I will follow you down
until the sound of my voice will haunt you
until the sound of my voice will haunt you
Tension builds inside Marisol’s body. A knot of thorns rises and falls in tandem with her breath; it scrapes the soft spot just between two ribs and prickles there with faint pain. Her throat is dead-plant, desert-sand dry, no matter how much she swallows or attempts to filter the grit between her teeth, no matter how deep she breathes, and it makes the cool wetness of the air coming off the sea feel like a personal mocking. Take it, says the world. The thing you need is right here—take it. And she can’t.
Has she become softer or sharper? Warmer or colder? It is impossible to decide between the urge to curl her mouth into a snarl or a somber frown, impossible to decide which is stronger—the relief that he is alive, alive, alive—the bitter, deeply hurtful disappointment that he has no excuse for being thought dead.
And that confusion only grows deeper and more painful when she sees the shine of tears in his eyes. If this is an expression she’s ever seen him wear before, it must have only been once or twice. His gaze shimmers like moonlight on water; and when Marisol realizes that it is the patina of tears making his dark eyes glint so bright, she is almost sick.
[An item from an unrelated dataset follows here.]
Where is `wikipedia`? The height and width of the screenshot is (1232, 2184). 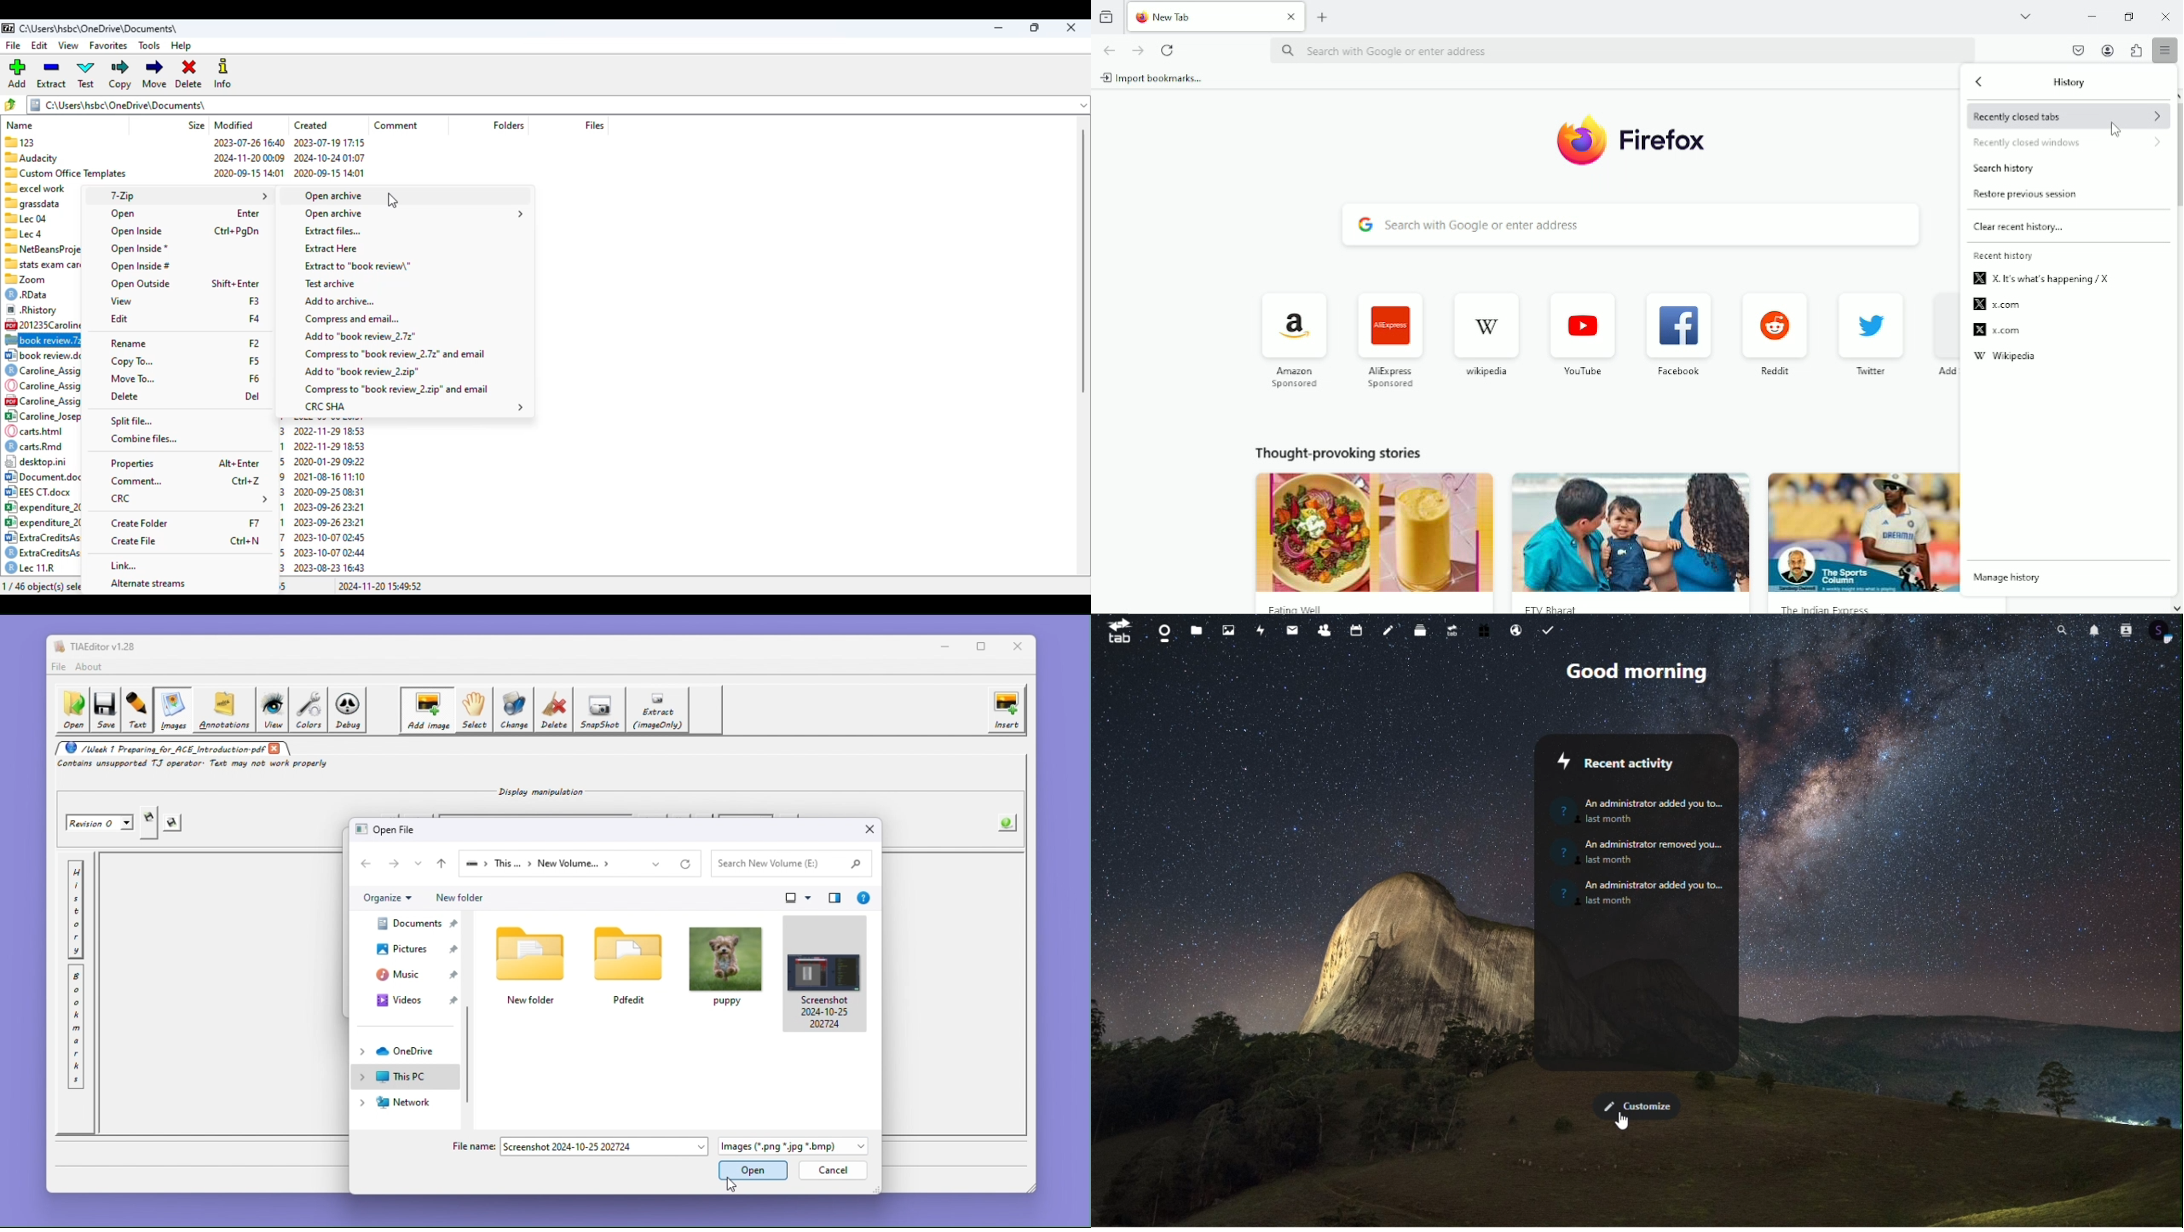 wikipedia is located at coordinates (1484, 371).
Nauseated. The muscles wound into tense knots. She feels ripped in half at the spine, between wanting to wipe those tears away and wishing they would fall faster.
Doesn’t he deserve it? Shouldn’t he suffer? Anselm’s voice breaks suddenly into her head, and for the first time she can remember it is tinged with appalment. Who made you judge and jury, Marisol?
Since when are you a god?
Some disgruntled part of her wants to argue that she always has been; at least that’s what the evidence points to. And it might be that Anselm feels the thought anyway, an acid feeling that sinks through the length of their bond and attempts to dissolve it. But Marisol holds her tongue. Her oldest talent.
I want—says Asterion. But his voice fades out before he can finish the sentence, his speech made into static by the buzzing of the Marisol’s blood.
I want, he says again. And again it passes through her without any impact whatsoever.
He wants and wants and wants, these things that Marisol cannot process or acknowledge, drowned as she is by the weight of her awkward, nearly childish rage. Perhaps the most frightening part is that she looks unscathed. Irritated, certainly, but also cold and stone-stoic. Less outwardly furious than disgusted. She runs her tongue around her teeth, tastes salt and blood and bile.
And a little laugh escapes, a single rough breath, disappointed to the extent of sounding sick. “Then how can I be mad?” she responds bluntly. “We all want things. That is the nature of living. I only assumed you were smart enough to understand that the nature of living is not the same as its responsibilities.”
Her mouth settles into a dull line.
“I gave you too much credit.” And then, acridly, tight with bitter mocking: “Forgive me.”